TT 53: Nonequilibrium Quantum Systems II (joint session TT/DY)

TT 53.7: Talk

Wednesday, March 11, 2026, 16:45–17:00, HSZ/0105

Consistent quantum treatments of nonconvex kinetic energies — Christina Koliofoti, Mohammad Atif Javed, and •Roman-Pascal Riwar — Peter Grünberg Institut (PGI-2), Forschungszentrum Jülich, 52428 Jülich, Germany

The task of finding a consistent relationship between a quantum Hamiltonian and a classical Lagrangian is of utmost importance for basic, but ubiquitous techniques like canonical quantization and path integrals.

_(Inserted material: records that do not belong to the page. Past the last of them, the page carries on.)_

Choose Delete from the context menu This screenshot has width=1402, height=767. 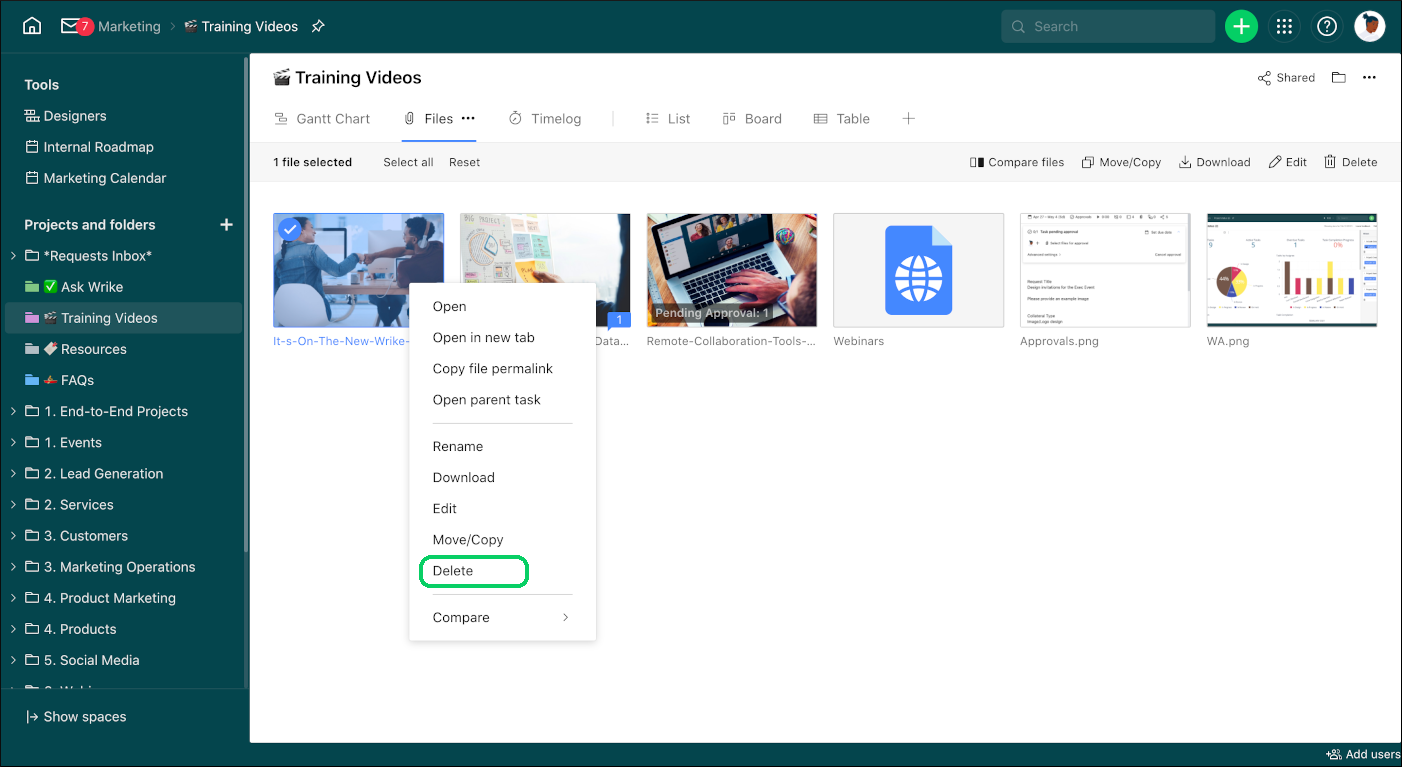453,571
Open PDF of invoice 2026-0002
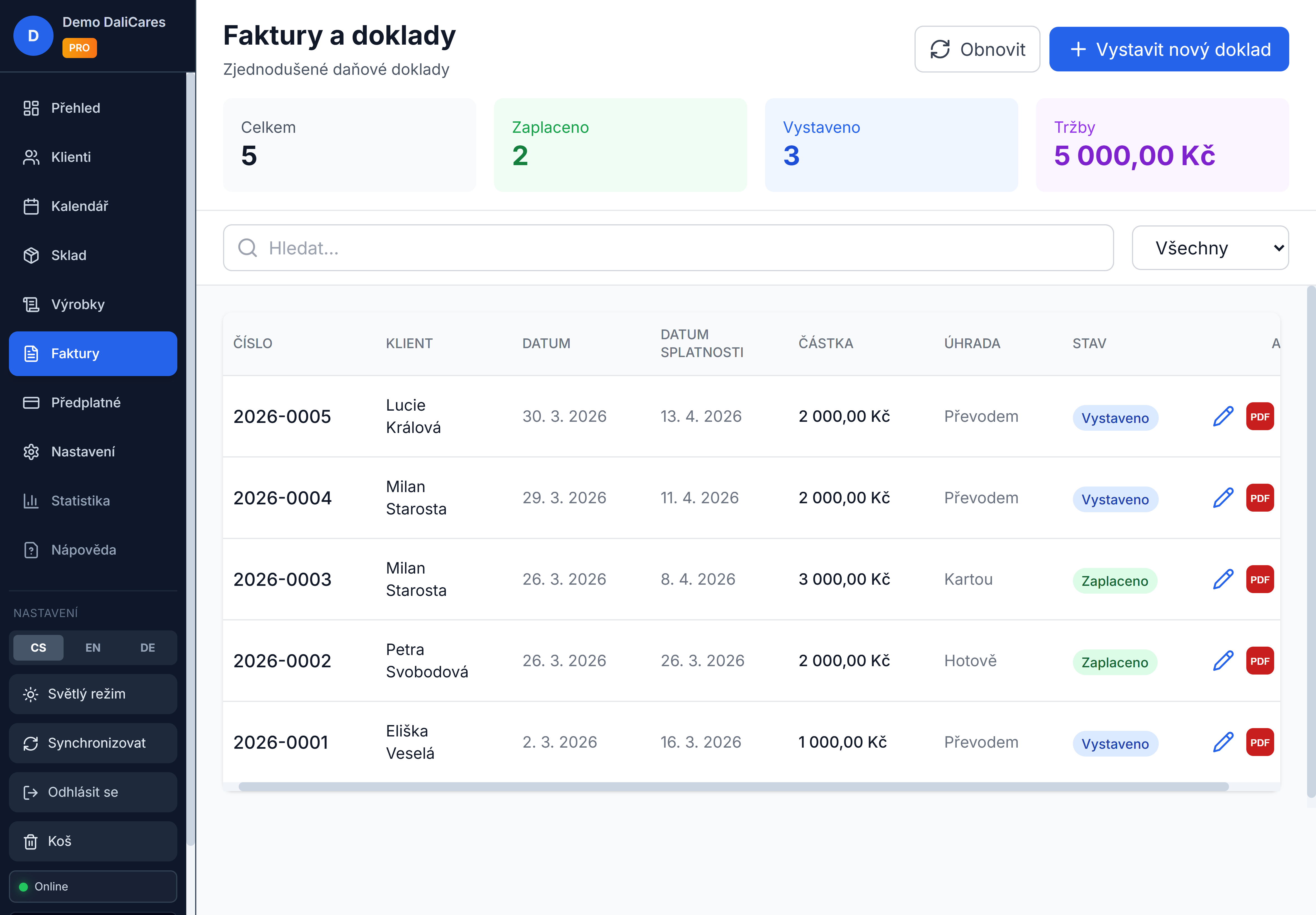The height and width of the screenshot is (915, 1316). pos(1259,661)
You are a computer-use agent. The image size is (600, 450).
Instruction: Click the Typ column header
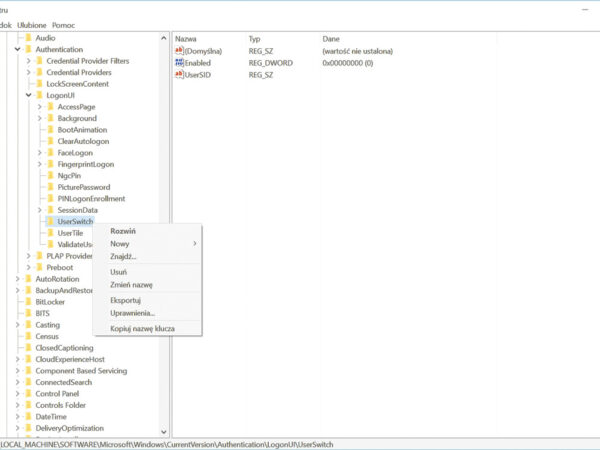tap(254, 38)
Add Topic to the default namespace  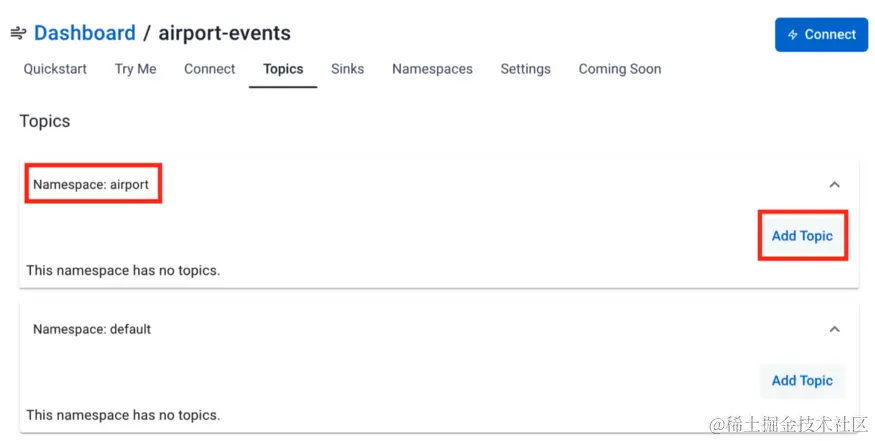point(802,380)

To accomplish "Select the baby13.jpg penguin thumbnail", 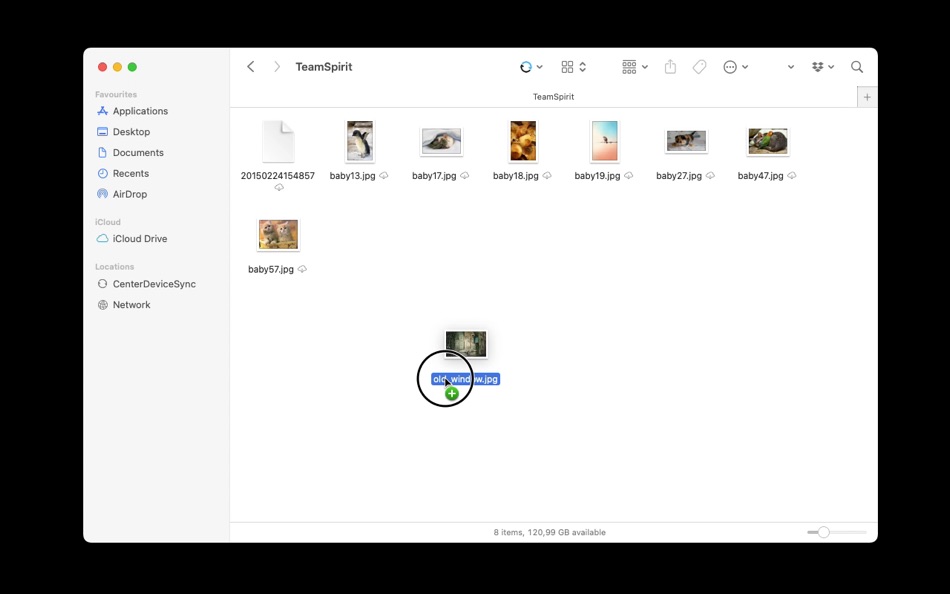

Nonconvex kinetic energies (which appear, e.g., in nonlinear capacitors or classical time crystals) pose a fundamental problem: the Legendre transformation is ill-defined, and the more general Legendre-Fenchel transformation removes nonconvexity essentially by definition. Arguing that such anomalous theories follow from suitable low-energy approximations of well-defined, harmonic theories, we show that seemingly inconsistent Hamiltonian and Lagrangian descriptions can both be valid, depending on the coupling strength to a dissipative environment. There occurs a dissipative phase transition from a nonconvex Hamiltonian to a convex Lagrangian regime, involving exceptional points in imaginary time. Our approach thus resolves apparent inconsistencies and provides computationally effcient methods to treat anomalous, nonconvex kinetic energies.